Un despertar pulsionado de aquel que no tiene el control de su vida

Un despertar pulsionado de aquel que no tiene el control de su vida

Un despertar pulsionado de aquel que no tiene el control de su vida

Al parecer el que duerme ha extraviado el control de su vida, aquel extravío podría nublar las aspiraciones de sus deseos y voluntad de la tan esquiva felicidad.

El camino de la vida propone mediaciones de interacción simbólica que crean un constructo para tomar la decisión de aceptar y no construir el habitus, sin embargo el sentir anómico se ensaña con las pulsiones que revolucionan su despertar.

No solo es el intimo sentir, sino también el que proporciona la familia y por ende la sociedad como el tótem que impone la figura de la autoridad, autoridad que en tanto sabiduría se proyecta en liderazgo social, tal que esta es observada desde la niñez, la juventud y la adultez, mediando y poniendo en cuestión la validez y veracidad de esa autoridad a fines.

La develación del conocimiento adquirido hace un llamado a dormir o a la quimera mecánica de la vida o por otra parte el cuestionamiento que produce incertidumbre y miedo al desconocido resultante que presenta la sociedad en su avance.

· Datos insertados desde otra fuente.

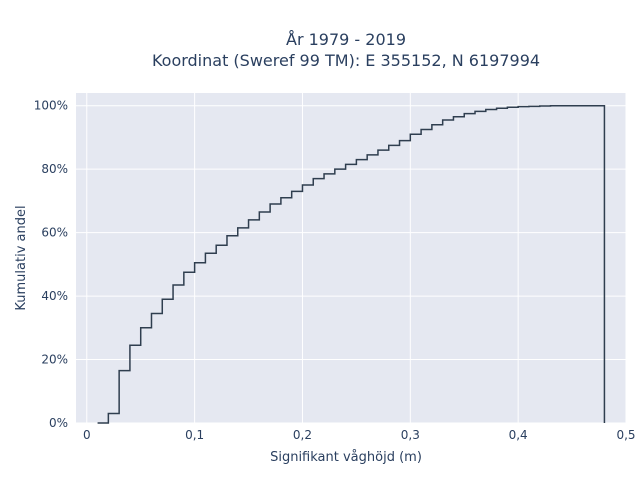 This screenshot has width=640, height=480. Describe the element at coordinates (58, 423) in the screenshot. I see `y-tick-label: 0%` at that location.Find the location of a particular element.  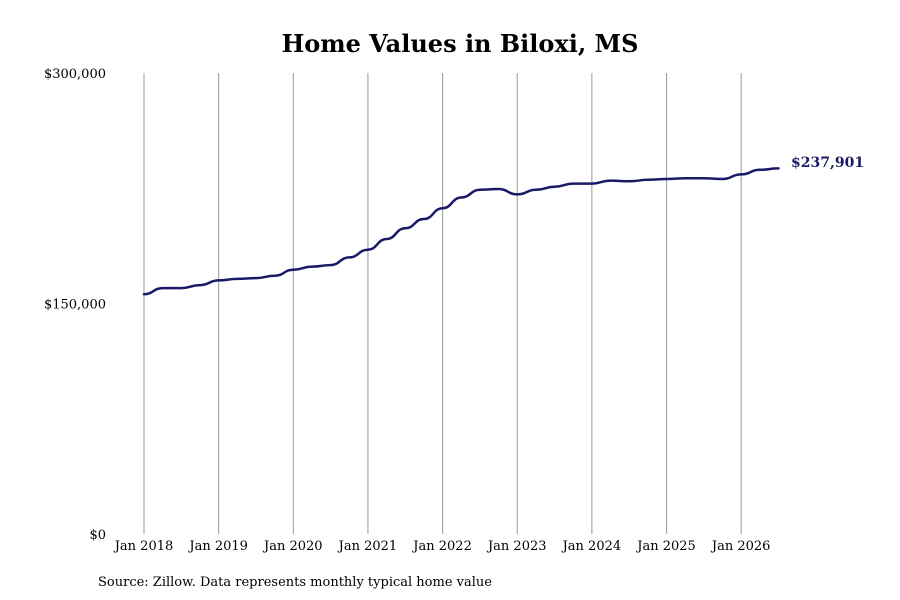

x-tick-label: Jan 2021 is located at coordinates (368, 546).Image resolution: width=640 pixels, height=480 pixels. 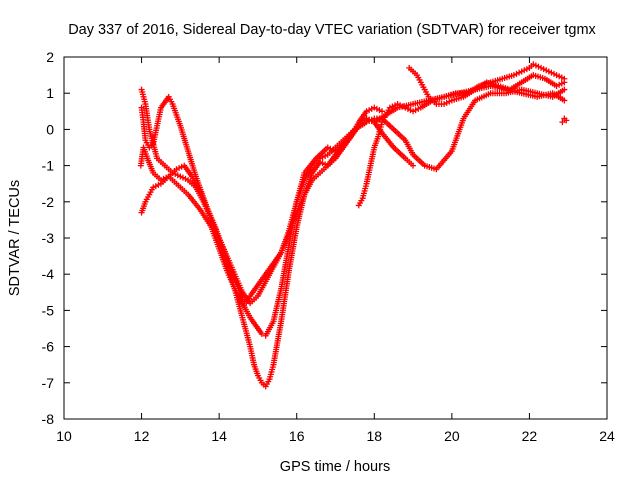 I want to click on x-tick-label: 18, so click(x=374, y=436).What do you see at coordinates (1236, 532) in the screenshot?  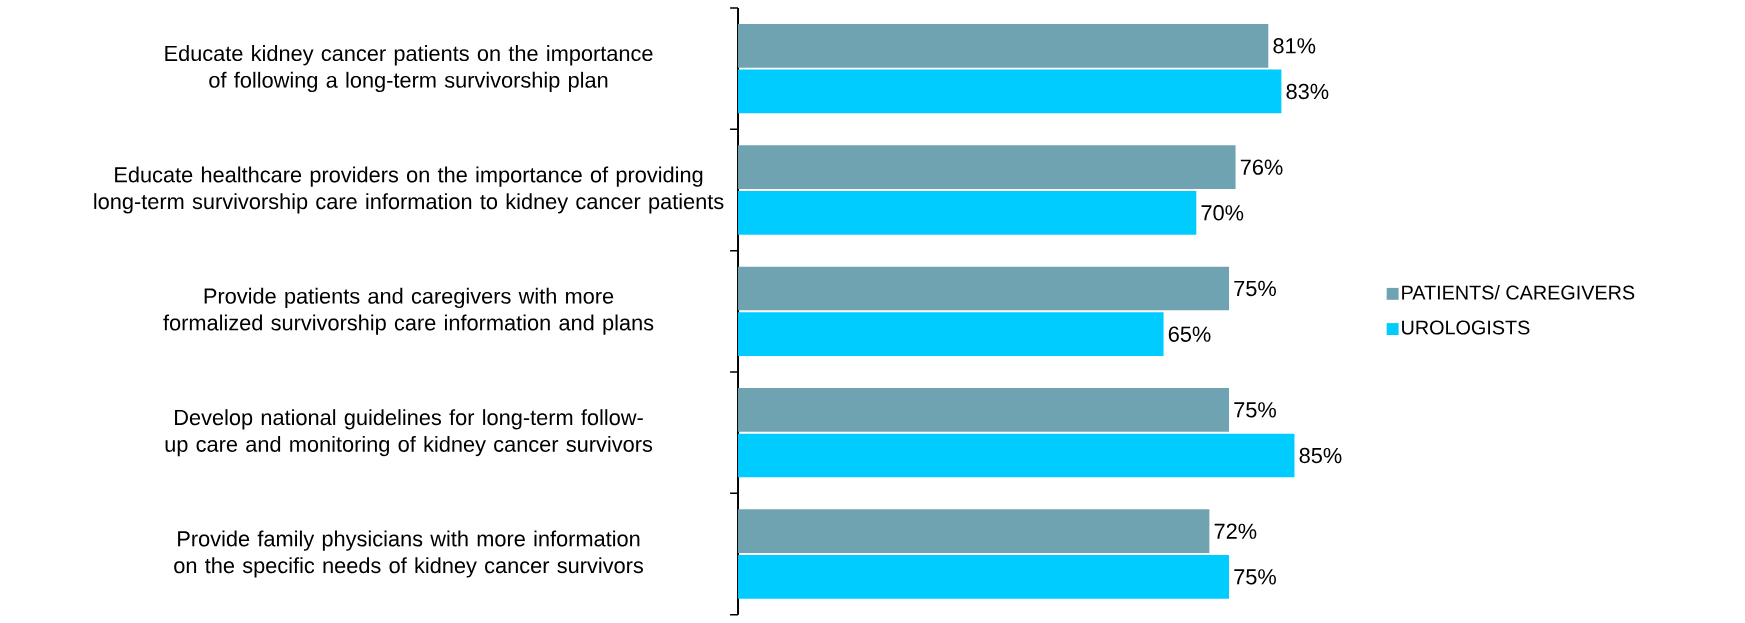 I see `data-label: 72%` at bounding box center [1236, 532].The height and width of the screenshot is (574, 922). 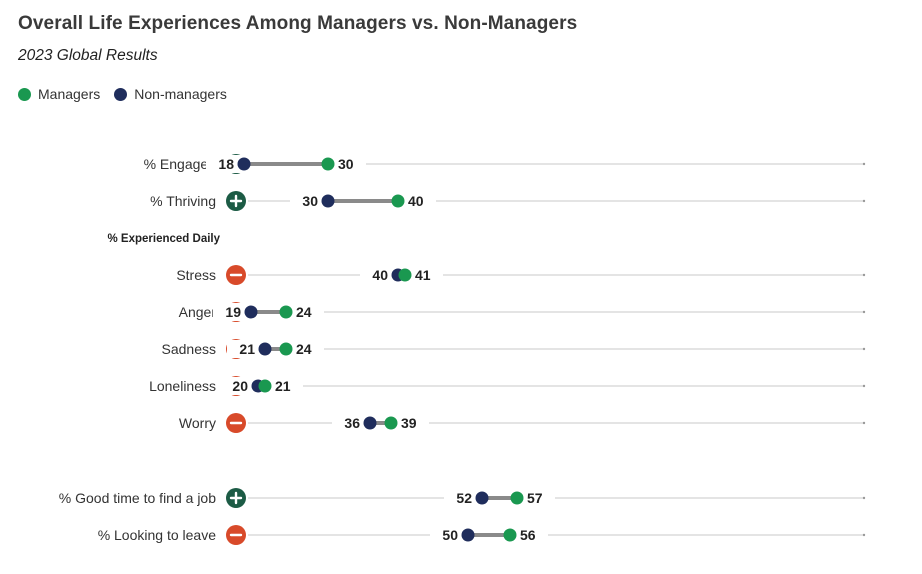 I want to click on value-label-non-managers: 52, so click(x=464, y=498).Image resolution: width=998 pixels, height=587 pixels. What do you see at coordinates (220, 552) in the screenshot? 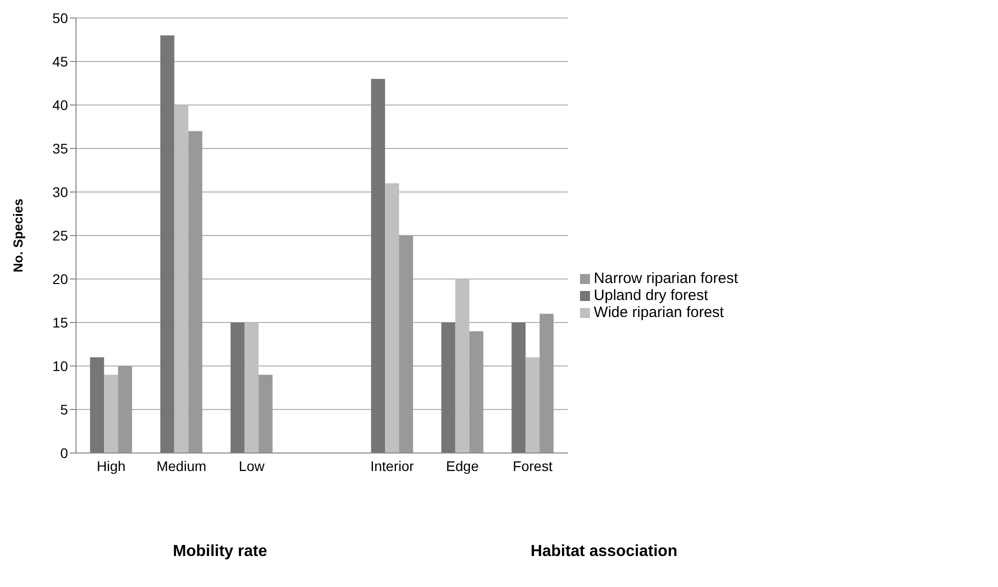
I see `text: Mobility rate` at bounding box center [220, 552].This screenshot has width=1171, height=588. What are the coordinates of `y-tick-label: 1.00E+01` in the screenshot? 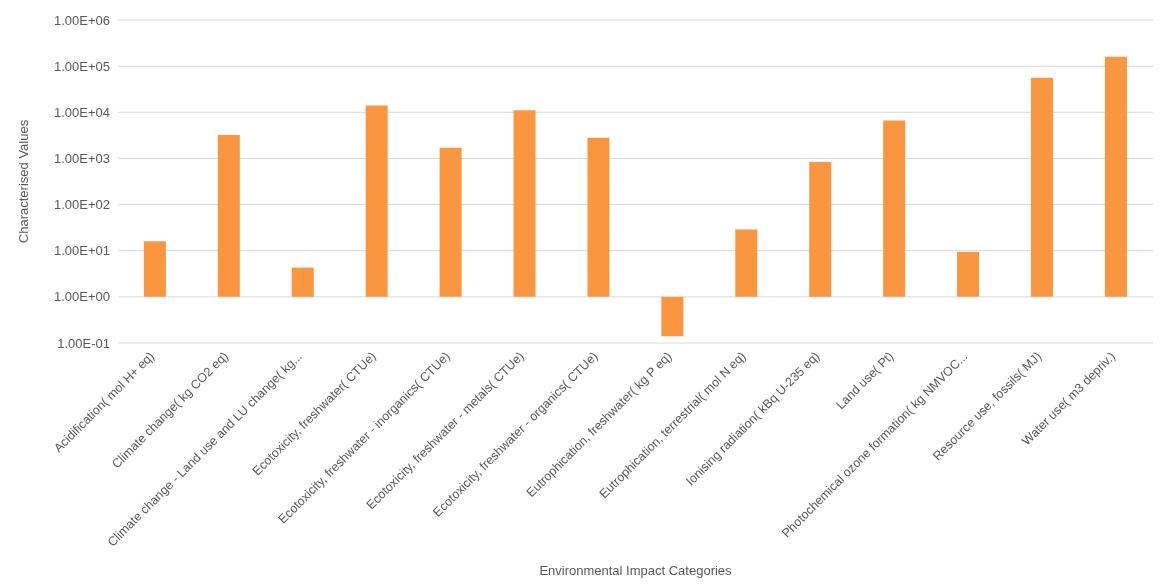 It's located at (82, 251).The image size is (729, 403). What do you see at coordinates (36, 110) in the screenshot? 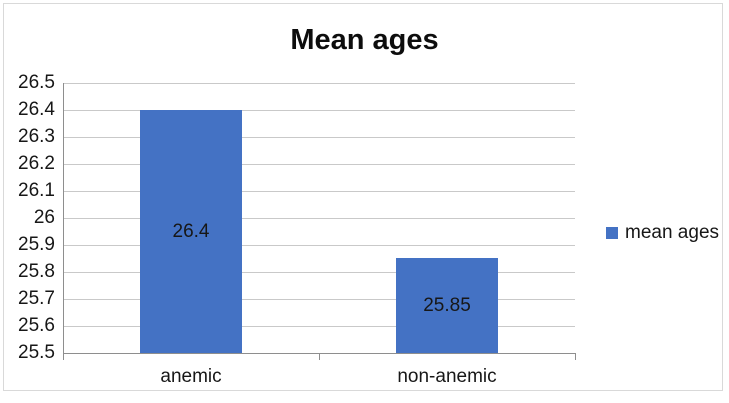
I see `y-tick-label: 26.4` at bounding box center [36, 110].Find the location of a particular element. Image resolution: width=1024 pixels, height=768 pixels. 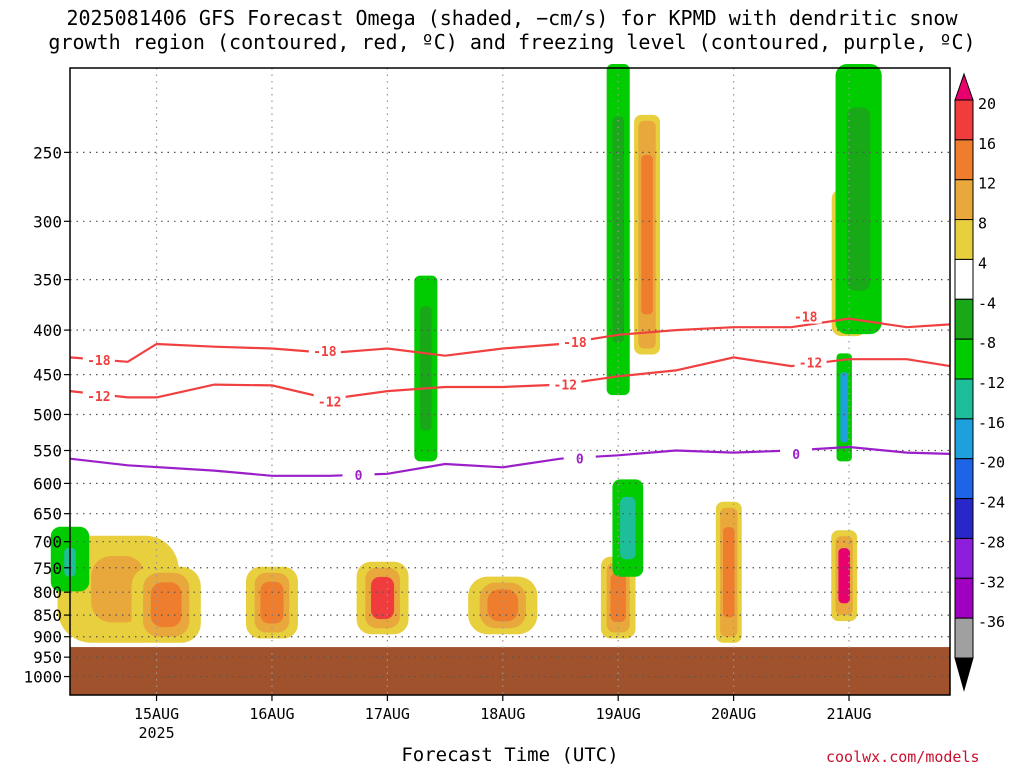

contour-label-0: -18 is located at coordinates (99, 362).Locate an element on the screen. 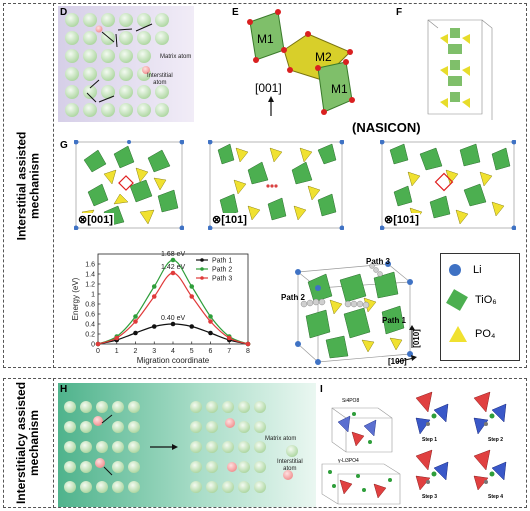 This screenshot has height=511, width=530. nasicon-caption: (NASICON) is located at coordinates (386, 128).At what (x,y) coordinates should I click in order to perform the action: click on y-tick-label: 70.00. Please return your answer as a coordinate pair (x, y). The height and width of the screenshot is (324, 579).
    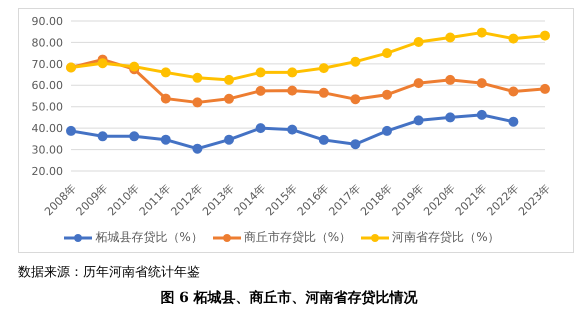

Este resultante por lo demás podría ser un juego de masas que por si mismo podría llegar a establecerse como “uno del montón”, como solo un actor de esta gran obra que perfila, desproporcionan y retiran los defectos estéticos que en ocasiones resuenan incomprensibles, es hora de empezar a conocernos.

La alternativa de la racionalización sin duda ha catapultado el despojo del sentir humano, tal como la cuchara nos aleja de la comida y de nuestras manos, tal como la cosa nos aleja de del otro humano, pero aun así seguimos con el medio tecnificado en busca de la verdad que liberaría nuestra culpa llevada por milenios.

La naturaleza bajo la concepción de nacer, crecer, reproducirse y morir como el despertar de un sueño profundo, después de un largo implicatorio de materialismo histórico no sería a fin ¿negarse a si mismo, terminar de cargar la culpa y sacrificarse?

Sin embargo la atracción por seguir explorando en la dirección de la verdad es incesable e incansable, aun así es un sueño profundo, si entendemos el abrir de ojos como un estado cuasi inconsciente.

El despertar no atiende ni al más ni al menos docto, ni a un nivel de división del trabajo, ni solidaridad, ni menos un alienado materialismo histórico, solo atiende las esencialidades más humanas del conocerse.

Entonces ¿Porque no despertar cuando la intersubjetividad se hace presente y los candidatos para una acción comunicativa que soslaya a viva voz que existe una posibilidad y probabilidad de no pasar la vida dormido con los ojos abiertos viendo como el entorno se burla de su impertérrita movilidad?